- Problems to work on:
1. Using the review of Newspeak in the 21st Century, decide whether each statement agrees with it, and back each yes or no with the exact words that settle it. (a) Media Lens monitors the press from an anti-war, anti-corporate perspective. (b) Guardians of Power: The Myth of the Liberal Media came out in 2005. (c) The Media Lens website links to fewer than ten reviews of the earlier book.
2. In the review of Newspeak in the 21st Century, turn the paragraph beginning "Initially, this makes for a compelling intervention" into a short list that keeps its main facts.

- Extract provided:

◆ ◆ ◆ ◆ ◆ ◆ ◆

Newspeak in the 21st Century
Newspeak in the 21st Century is the latest publication from Media Lens, a campaign group that undertakes press monitoring from an anti-war, anti-corporate perspective. Tackling left-liberal UK publications including The Independent and The Guardian, and public service news providers, it contends that the "best" British news providers are not to be trusted.
Initially, this makes for a compelling intervention in media politics. Time and again, the authors point out how Western corporate and geopolitical interests are upheld consistently within respectable news reporting. The authors' targets include historical amnesia, uncritical treatment of Establishment sources and dubious choices of wording.
Newspeak's marketing material describes the acclaim and success of the group's previous book, Guardians of Power: The Myth of the Liberal Media (2005); at the time of writing, the Media Lens website links to at least two dozen reviews of the earlier book. This is hard to tell from Newspeak's opening section, which contends that Guardians of Power was ignored by the mainstream media. Paradoxically, the discrepancy between the book's marketing blurb and its protracted complaining is exactly the kind of inconsistency for which the left-liberal press gets taken to task.

◆ ◆ ◆ ◆ ◆ ◆ ◆

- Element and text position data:

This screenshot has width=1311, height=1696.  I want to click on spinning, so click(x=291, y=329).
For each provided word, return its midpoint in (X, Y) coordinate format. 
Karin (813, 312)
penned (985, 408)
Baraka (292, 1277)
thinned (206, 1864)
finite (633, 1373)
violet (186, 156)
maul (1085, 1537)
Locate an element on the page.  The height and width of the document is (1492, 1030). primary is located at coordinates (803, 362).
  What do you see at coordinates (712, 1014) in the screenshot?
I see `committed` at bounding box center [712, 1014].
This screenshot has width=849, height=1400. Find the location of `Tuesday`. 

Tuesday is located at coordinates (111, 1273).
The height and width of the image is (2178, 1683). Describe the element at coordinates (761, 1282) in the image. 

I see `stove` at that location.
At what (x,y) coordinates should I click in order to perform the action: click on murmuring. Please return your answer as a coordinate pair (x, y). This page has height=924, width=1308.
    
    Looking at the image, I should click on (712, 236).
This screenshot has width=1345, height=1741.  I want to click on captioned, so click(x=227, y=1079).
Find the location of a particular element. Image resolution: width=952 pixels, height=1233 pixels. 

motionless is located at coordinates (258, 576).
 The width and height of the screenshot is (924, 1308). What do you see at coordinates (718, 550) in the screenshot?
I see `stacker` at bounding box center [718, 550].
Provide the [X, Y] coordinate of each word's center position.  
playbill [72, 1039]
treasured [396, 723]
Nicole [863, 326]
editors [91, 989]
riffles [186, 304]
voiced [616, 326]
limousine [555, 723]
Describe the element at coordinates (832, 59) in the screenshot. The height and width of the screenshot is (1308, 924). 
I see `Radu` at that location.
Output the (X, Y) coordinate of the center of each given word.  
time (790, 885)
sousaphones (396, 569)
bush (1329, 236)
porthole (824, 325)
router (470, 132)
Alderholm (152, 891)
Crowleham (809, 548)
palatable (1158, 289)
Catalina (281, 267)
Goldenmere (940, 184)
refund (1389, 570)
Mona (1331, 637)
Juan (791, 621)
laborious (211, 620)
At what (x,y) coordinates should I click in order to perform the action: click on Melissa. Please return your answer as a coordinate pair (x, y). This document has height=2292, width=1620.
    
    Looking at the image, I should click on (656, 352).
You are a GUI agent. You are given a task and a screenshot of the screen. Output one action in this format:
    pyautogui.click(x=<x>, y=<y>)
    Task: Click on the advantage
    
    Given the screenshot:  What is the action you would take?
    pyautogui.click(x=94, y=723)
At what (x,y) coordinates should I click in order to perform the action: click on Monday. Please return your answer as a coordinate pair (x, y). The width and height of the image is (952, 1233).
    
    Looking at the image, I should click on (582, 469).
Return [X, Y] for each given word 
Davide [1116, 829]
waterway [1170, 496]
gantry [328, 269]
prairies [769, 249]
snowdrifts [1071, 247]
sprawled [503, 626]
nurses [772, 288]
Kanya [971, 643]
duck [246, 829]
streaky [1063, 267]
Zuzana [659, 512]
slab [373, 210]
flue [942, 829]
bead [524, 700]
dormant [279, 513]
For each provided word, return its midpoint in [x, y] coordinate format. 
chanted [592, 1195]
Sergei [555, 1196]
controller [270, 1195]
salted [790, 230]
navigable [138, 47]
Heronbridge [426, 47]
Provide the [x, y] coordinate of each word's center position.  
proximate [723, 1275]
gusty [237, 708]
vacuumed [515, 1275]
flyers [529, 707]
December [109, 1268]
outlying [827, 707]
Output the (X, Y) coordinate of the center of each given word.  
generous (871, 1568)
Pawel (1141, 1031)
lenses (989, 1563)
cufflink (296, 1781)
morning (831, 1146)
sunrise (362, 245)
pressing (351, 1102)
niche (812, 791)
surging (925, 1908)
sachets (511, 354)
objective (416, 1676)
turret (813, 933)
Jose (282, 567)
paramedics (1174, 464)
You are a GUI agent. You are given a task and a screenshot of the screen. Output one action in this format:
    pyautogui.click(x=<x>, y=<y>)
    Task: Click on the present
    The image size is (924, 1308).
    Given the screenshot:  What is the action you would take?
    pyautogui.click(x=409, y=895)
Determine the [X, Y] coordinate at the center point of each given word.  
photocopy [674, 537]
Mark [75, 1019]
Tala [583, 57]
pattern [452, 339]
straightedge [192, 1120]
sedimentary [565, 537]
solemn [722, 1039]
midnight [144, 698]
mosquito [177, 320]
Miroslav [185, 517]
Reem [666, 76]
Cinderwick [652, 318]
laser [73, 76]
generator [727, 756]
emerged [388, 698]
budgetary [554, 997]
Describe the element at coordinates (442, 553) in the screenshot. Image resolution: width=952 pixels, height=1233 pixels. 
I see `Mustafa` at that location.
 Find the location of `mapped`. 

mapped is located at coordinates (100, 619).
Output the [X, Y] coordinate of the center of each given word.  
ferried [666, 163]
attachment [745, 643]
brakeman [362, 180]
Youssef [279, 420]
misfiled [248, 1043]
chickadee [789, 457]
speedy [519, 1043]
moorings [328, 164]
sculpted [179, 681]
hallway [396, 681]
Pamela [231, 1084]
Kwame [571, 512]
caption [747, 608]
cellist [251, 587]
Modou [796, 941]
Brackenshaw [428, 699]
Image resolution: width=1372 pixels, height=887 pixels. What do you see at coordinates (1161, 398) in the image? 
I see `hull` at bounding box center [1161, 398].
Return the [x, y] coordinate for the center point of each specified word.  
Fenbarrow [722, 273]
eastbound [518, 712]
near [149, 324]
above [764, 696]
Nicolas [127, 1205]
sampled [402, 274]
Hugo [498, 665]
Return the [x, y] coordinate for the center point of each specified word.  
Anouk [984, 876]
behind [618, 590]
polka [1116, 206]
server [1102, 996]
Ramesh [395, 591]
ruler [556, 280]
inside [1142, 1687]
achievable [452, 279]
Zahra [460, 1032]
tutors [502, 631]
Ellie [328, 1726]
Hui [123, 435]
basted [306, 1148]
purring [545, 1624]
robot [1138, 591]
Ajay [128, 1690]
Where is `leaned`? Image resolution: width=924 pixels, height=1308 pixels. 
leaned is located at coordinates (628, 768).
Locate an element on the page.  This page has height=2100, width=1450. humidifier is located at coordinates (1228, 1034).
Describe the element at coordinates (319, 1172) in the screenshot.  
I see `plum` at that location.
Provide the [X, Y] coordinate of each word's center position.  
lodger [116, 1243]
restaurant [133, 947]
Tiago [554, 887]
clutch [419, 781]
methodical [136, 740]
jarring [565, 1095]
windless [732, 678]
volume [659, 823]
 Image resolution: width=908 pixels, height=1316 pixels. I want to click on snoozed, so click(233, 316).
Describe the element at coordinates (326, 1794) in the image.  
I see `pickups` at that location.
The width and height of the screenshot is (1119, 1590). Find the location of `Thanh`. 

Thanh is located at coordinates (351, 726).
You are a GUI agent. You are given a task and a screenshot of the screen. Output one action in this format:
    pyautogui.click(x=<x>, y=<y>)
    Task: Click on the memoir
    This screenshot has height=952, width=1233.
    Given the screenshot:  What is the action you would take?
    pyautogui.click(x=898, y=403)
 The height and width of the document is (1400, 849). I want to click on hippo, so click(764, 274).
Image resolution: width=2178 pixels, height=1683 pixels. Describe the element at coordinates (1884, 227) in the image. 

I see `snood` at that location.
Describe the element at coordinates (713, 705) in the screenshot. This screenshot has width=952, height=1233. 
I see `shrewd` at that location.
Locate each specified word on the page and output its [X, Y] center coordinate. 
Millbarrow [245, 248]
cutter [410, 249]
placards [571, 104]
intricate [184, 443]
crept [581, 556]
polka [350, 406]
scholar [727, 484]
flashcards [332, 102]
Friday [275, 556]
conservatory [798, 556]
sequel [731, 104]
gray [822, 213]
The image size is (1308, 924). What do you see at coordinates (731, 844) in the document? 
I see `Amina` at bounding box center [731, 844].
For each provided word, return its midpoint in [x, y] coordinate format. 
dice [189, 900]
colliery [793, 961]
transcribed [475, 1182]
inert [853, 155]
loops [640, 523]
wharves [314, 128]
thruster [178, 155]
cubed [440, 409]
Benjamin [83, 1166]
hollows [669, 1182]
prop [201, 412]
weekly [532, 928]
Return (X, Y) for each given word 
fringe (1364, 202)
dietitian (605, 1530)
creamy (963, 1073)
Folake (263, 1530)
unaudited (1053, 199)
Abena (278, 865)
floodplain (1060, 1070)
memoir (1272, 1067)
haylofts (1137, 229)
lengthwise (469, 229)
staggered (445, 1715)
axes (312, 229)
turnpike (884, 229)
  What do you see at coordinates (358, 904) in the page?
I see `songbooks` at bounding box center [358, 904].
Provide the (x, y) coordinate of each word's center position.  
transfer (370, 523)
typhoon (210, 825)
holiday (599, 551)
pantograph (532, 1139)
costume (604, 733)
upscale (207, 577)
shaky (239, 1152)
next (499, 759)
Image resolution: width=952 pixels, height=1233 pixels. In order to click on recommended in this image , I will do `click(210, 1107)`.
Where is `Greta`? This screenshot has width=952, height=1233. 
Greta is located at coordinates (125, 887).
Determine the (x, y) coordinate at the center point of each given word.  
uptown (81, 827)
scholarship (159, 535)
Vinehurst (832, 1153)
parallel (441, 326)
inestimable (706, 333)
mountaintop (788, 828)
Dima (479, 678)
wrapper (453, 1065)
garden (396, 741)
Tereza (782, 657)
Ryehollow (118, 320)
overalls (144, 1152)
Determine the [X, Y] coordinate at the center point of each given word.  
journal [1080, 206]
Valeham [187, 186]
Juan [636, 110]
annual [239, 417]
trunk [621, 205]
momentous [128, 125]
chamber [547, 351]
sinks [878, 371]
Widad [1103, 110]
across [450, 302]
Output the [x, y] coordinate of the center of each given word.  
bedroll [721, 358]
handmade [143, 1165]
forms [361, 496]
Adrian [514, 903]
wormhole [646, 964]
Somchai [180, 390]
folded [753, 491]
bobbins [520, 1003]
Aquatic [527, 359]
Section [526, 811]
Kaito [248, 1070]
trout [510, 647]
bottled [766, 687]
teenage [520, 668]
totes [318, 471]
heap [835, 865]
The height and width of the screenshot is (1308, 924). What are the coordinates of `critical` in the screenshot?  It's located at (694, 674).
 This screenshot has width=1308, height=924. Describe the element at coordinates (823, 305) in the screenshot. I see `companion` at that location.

◆ ◆ ◆ ◆ ◆ ◆ ◆

- Solutions for each task:
1.
(a) Yes: "a campaign group that undertakes press monitoring from an anti-war, anti-corporate perspective"
(b) Yes: "Guardians of Power: The Myth of the Liberal Media (2005)"
(c) No: "the Media Lens website links to at least two dozen reviews of the earlier book"

2.
- At first, the book is a compelling intervention in media politics.
- The authors repeatedly show that respectable news reporting consistently upholds Western corporate and geopolitical interests.
- Their targets include:
  - historical amnesia
  - uncritical treatment of Establishment sources
  - dubious choices of wording